When a catastrophe strikes, claim adjusters are expected to be among the first people to arrive at the scene. They are a direct reflection of the policyholder's company. Making a good first impression and getting the claim off on the right foot is essential.

"The predictions for 2006 are pretty bad in terms of what [weather specialists] are expecting the hurricane season to be," said John Ketch, vice president, national sales manager for Crawford and Company. "The time to establish a relationship with an independent adjusting firm shouldn't be post-storm. There should be a relationship on the day-to-day business so that both the carrier and the independent can understand the needs, the policy, the handling, and any expectations prior to worse-case scenario following a disaster."

In his session at ACE America's Claim Event, entitled "Maximizing the Relationship Between Carrier and Independent Adjuster," Ketch will reinforce the fact that independent adjusters can do a lot for carriers -- if carriers allow them to.
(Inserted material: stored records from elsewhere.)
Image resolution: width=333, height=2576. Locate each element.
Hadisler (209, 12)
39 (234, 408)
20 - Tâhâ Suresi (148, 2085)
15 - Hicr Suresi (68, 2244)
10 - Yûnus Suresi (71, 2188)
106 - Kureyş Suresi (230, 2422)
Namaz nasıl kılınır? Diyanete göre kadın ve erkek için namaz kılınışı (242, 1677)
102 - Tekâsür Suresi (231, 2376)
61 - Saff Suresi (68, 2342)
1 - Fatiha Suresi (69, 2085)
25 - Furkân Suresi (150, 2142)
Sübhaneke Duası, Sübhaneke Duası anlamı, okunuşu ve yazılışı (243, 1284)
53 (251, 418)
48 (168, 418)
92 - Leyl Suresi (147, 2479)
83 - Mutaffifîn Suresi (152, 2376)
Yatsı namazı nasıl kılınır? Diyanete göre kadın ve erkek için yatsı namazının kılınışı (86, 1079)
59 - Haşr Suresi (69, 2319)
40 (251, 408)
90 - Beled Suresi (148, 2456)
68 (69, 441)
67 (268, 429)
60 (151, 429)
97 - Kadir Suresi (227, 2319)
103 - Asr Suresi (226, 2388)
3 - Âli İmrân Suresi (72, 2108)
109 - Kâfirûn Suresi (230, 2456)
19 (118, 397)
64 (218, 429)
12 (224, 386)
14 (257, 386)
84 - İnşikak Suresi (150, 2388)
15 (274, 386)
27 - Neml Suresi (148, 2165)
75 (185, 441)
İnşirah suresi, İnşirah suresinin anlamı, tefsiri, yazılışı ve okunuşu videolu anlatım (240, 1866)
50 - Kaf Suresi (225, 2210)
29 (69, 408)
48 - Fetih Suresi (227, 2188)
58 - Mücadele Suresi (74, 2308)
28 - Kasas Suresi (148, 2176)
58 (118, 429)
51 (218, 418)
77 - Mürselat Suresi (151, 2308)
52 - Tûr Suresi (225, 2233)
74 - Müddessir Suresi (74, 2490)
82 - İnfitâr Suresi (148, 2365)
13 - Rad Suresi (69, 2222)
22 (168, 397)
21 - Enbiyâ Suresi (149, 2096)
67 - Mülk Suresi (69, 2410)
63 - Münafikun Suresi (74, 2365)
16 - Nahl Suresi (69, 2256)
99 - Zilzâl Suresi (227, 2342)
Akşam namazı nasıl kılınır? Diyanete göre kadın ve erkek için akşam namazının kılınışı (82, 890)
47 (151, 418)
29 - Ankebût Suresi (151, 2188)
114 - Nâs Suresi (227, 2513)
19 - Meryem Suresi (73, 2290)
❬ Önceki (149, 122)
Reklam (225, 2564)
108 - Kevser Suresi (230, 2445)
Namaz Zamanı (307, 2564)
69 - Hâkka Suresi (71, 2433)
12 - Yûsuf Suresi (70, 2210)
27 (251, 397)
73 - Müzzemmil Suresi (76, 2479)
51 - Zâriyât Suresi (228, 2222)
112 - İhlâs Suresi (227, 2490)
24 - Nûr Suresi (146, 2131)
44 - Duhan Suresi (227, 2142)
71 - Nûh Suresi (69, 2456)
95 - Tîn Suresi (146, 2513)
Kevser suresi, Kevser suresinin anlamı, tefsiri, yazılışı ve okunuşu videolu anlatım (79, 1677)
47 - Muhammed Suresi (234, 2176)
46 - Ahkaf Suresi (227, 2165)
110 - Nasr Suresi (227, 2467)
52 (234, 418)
"There's certainly a lot of pre-planning that can go into that to assist the carrier and to understand what resources the independent can bring and what they can anticipate," he said. "[Independent adjusters] have the ability to tap into resources [carriers] may not have, local expertise in an area where the carrier may not have field staff, knowledge of the local market, including attorneys, contractors, whatever the case may be depending on the service or product line."

Most importantly, Ketch predicts staffing issues will continue to crop up as hurricane seasons continue to maintain their levels of severity. He recommends arranging for services prior to actual need to maintain a positive rapport with policyholders. "There is a limited amount of resources out there. There are only so many catastrophe and independent adjusters and, unfortunately, I would say the industry was pretty tapped out [last year]."

How does Ketch feel about presenting in New Orleans? "I think it sends a positive message to the folks in Louisiana and New Orleans that the insurance industry is here to assist in getting their lives put back together. I think it is a great idea."